Sophisticated cyberthieves got consumer data during the holiday season breaches by injecting a virus into Target's card payment terminals. From there, the bad guys systematically captured the information found on every card swiped, from Thanksgiving through just before Christmas.
"We've seen hacks as big as this before, in fact we've seen bigger, but what we haven't seen before is something this sophisticated and well-organized," Litan says. The data from the cards were turned around and sold on an underground market, where thieves can re-create credit cards using the stolen data and use them to make fraudulent purchases, she says.
Industry leaders know magnetic stripes are outdated and easily exploitable. The rest of the world moved on to a more secure, harder-to-hack payment system based on chip-enabled cards — chip and PIN. Chip-enabled cards are more secure because the data on the chip are hidden behind encryption. So even if criminals intercept what's on it, they can't reuse it.
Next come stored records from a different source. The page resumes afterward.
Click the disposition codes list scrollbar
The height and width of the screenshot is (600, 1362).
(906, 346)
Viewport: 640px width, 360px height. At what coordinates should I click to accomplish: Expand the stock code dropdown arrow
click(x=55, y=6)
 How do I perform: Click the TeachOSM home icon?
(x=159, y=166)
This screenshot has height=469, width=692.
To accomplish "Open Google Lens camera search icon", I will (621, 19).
"It's standardized all over the world and used all over the world, except in the U.S. and perhaps one country in Africa," Litan says.
It's a reality that NPR's new London correspondent, Ari Shapiro, learned quickly when he moved overseas a few weeks ago.
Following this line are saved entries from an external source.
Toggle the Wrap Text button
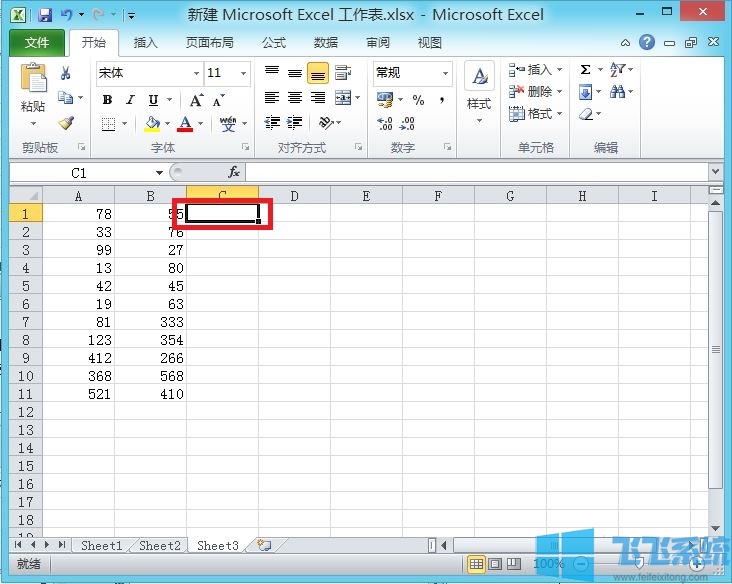The height and width of the screenshot is (584, 732). (343, 73)
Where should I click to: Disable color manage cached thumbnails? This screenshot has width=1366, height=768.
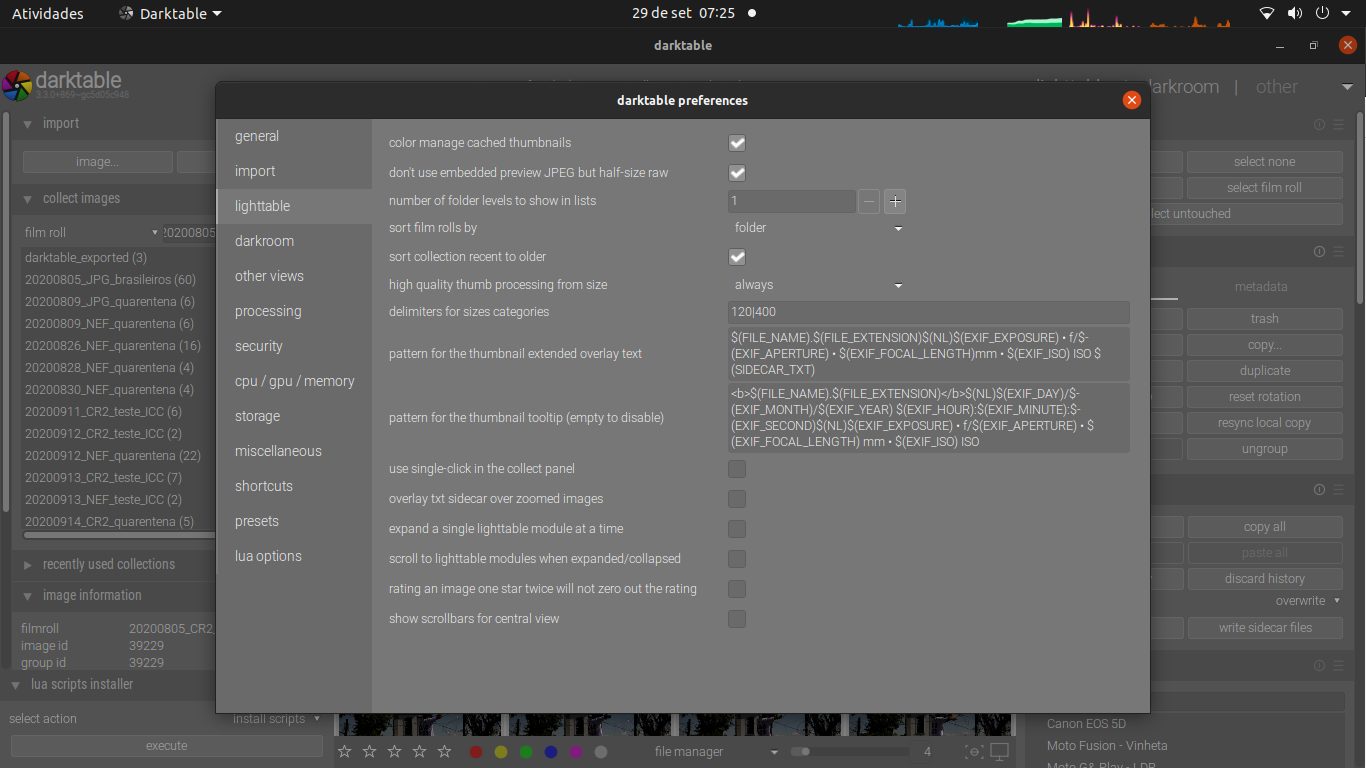coord(737,143)
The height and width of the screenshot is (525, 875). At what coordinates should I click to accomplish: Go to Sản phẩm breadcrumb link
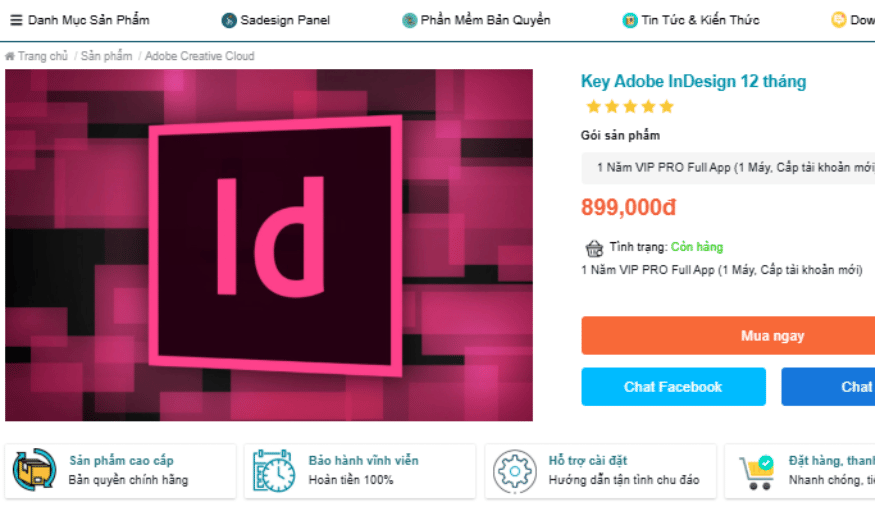[107, 56]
"Basically my American credit card is like a second-class citizen here," Shapiro says. "I can't use the self-checkout line at the supermarket; I can't use the automated machine in the subway system or the post office. Some merchants charge me an extra charge just because of my American credit card."
Shapiro's new British pal, Ben Thompson, explains how he pays for purchases without swiping — or signing.
"I put the card in the machine. The retailer, the cashier will hand me a little key pad, I type in my [PIN]. And that verifies the transaction. It means I don't have to sign, I don't have to use a pen. I literally type in four little numbers," Thompson says.
As of last May, Visa says it issued at least 3.5 million chip cards in the U.S., and it aims to get the majority of U.S. consumers on chip-based cards by 2015. But changing over all those cards and card readers costs a lot of money, which is part of the reason it hasn't happened sooner.
"You have to upgrade all the terminals that are out there that are used by the merchants; you have to upgrade all the ATM machines; you have to issue new cards to consumers. So it's a lengthy process," says Litan, who estimates that even if a concerted effort to change to chip and PIN started today, it wouldn't be standard in the U.S. for at least three more years.
Interestingly, The Wall Street Journal reports that Target actually tried to collaborate with Visa 10 years ago, to use chip cards in 1,000 stores. But executives shelved the effort over worries that chip-based cards slowed down checkout speeds.
"It's gonna take time. It's going to be extraordinarily expensive. But it's something we must do," says Mallory Duncan, the general counsel at the National Retail Federation. "What the recent breaches have done is shone a spotlight on it and now I think all of the players are recognizing that changes have to be made."
He says retailers will adjust, because the cost of more major data breaches is too great.
"If you start bringing out the new PIN and chip cards, then retailers will begin to reconfigure their point of sale equipment to accept those cards," Duncan says.